A well-attended and lively recent ARM TechCon panel explored the topic “Hypervisors: A Real Trend in Embedded, or Just Hype?” Moderated by Brian Bailey of Semiconductor Engineering (R), panelists (L to R) were: Cesare Garlati, prpl Foundation, chief security officer; Simon Davidmann, Imperas Software, founder and CEO; Jack Greenbaum, Green Hills Software, director of engineering, advanced products; and Chris Turner, ARM, Director of Emerging Technology & Strategy.
The panel explored issues around security and functional safety in embedded system development, especially where software touches the hardware. Offering a range of perspectives in the hypervisor ecosystem, panelists addressed changing processor architectures, hardware virtualization extensions and TrustZone, hypervisors, and real time operating systems (RTOSs) as components of the security/safety solution for embedded systems.

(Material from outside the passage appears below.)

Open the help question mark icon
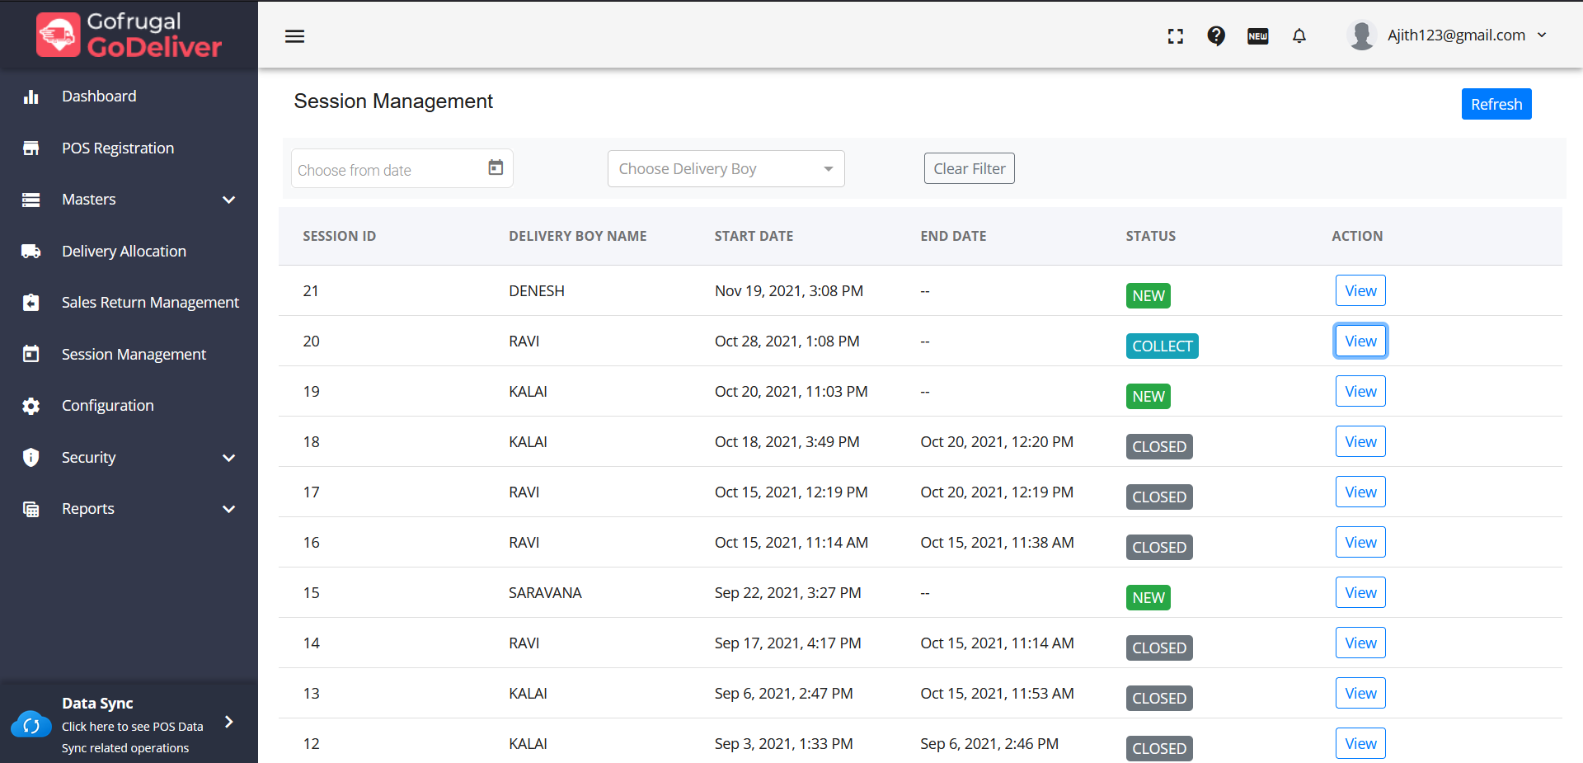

Chris Turner kicked off the panel with “Hypervisors 101”, educating us on how all hypervisors can create virtual machines with a degree of software separation, but that a hypervisor’s capability is defined by:
- How address accesses are translated and protected
- Which control registers in the CPU, interrupt controller and other hardware can be read/written
- How interrupts can be trapped, routed, queued, virtualised, etc.
- How quickly and deterministically the processor can switch between VMs and in and out of hypervisor
He also contrasted Armv8-R and Armv8-A hypervisor approaches.
Jack Greenbaum locked in on hypervisors as “Very real! Green Hills Software has been delivering hypervisors into production systems in defense and automotive markets for more than a decade.” He illustrated the point with primary use cases in automotive, defense and industrial. Jack explored what a hypervisor is, does, and what it adds compared to an RTOS.
Simon Davidmann explored safety / security requirements for embedded systems, and the weaknesses of traditional approaches. Hypervisors are one possible solution; others include secure operating systems, secure memory partitions (secure MPU), Arm TrustZone, etc. But, no matter the solution implemented, testing is critical! He discussed how software simulation (instruction-accurate virtual platforms) help with debug and test, offering controllability, visibility, ease of deployment, ease of automation and real-time performance. Virtual platform solutions can include:
- Hypervisor and OS-aware tools
- Software analysis, e.g. code coverage, fault injection, memory monitoring
- Custom assertion checkers
- Power estimation (for analysis of differential power side channel attacks)
Cesare Garlati discussed how hypervisors extend secure zones to multiple security domains… so you don’t have to put all your secure eggs in one secure basket. He compared a prpl Hypervisor IoT use case (no MMU) with a prpl Hypervisor Linux use case – OpenWRT.
After a lively give-and-take, the panel concluded that yes, hypervisors are indeed essential for emerging security requirements. As Cesare commented to audience laughter, “Even Washington D.C. recognizes the importance of security!”